#### Work to do:
Please reproduce the forum post on the Joindiaspora crisis below word for word, from its title to its final sentence.

Joindiaspora crisis

@flaburgan It’s only a small minority that have the Amazon scare thing. I’m surprised people who care actually don’t take care to find out - I mean it’s kinda simple to check. The persons who don’t know how and are afraid of Amazon are probably afraid of Amazon for totally wrong reasons they don’t even understand :slight_smile:

To me putting text “this pod is hosted on Amazon” is just pointless. Might as well put “this pod is on the internet”.

If someone really hates Amazon that much they should really take better care not to use Amazon servers. Might have difficult time doing so though…

I read somewhere (can’t find it now) that pump.io redirect to a random installation when you click on the “try it” button, so registrations should be spread out over all installations. They do this because they had the same problem with identi.ca. Something like this might be a solution.

#### Data block:
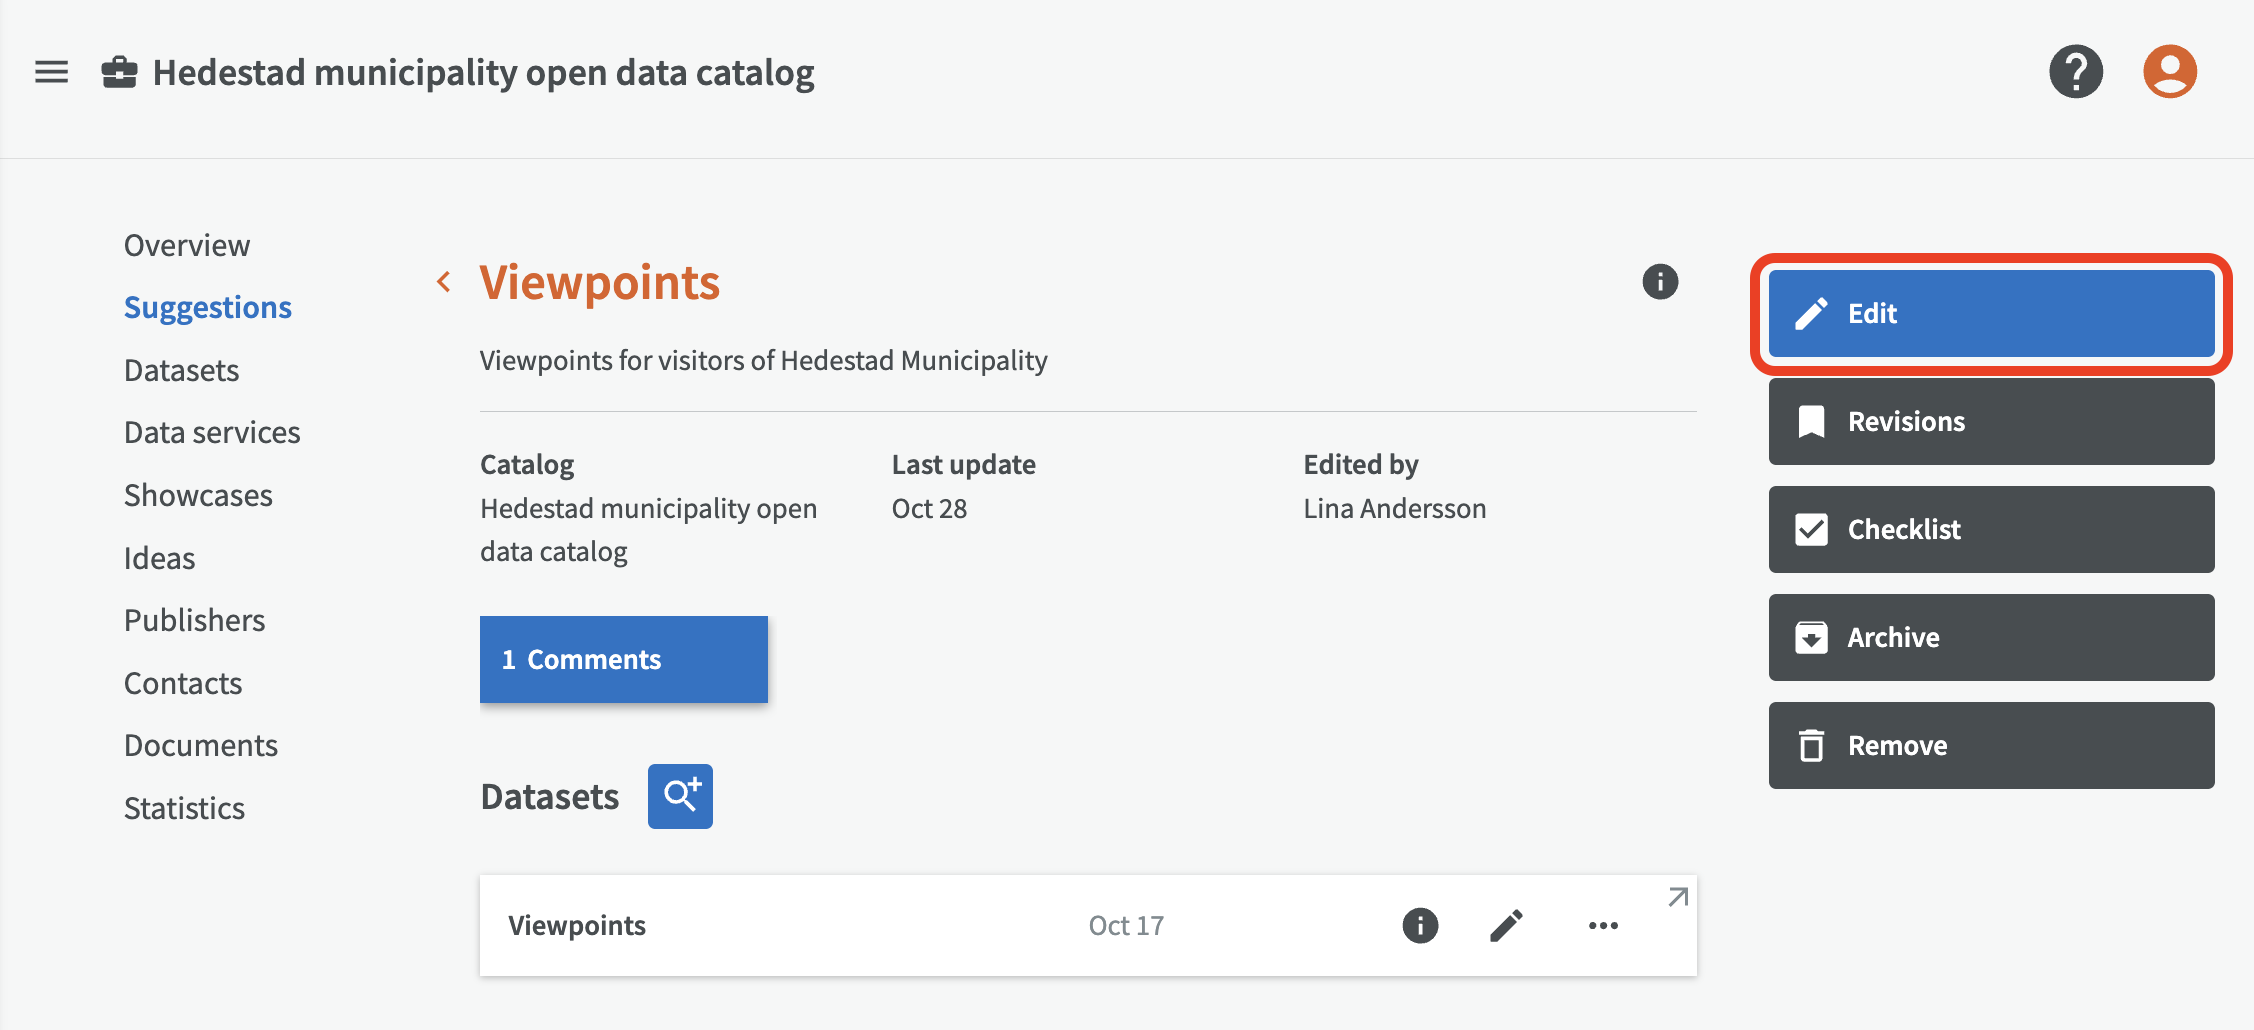Viewport: 2254px width, 1030px height.
Task: Open the Revisions button
Action: [x=1990, y=421]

#### Task response:
Joindiaspora crisis

@flaburgan It’s only a small minority that have the Amazon scare thing. I’m surprised people who care actually don’t take care to find out - I mean it’s kinda simple to check. The persons who don’t know how and are afraid of Amazon are probably afraid of Amazon for totally wrong reasons they don’t even understand :slight_smile:

To me putting text “this pod is hosted on Amazon” is just pointless. Might as well put “this pod is on the internet”.

If someone really hates Amazon that much they should really take better care not to use Amazon servers. Might have difficult time doing so though…

I read somewhere (can’t find it now) that pump.io redirect to a random installation when you click on the “try it” button, so registrations should be spread out over all installations. They do this because they had the same problem with identi.ca. Something like this might be a solution.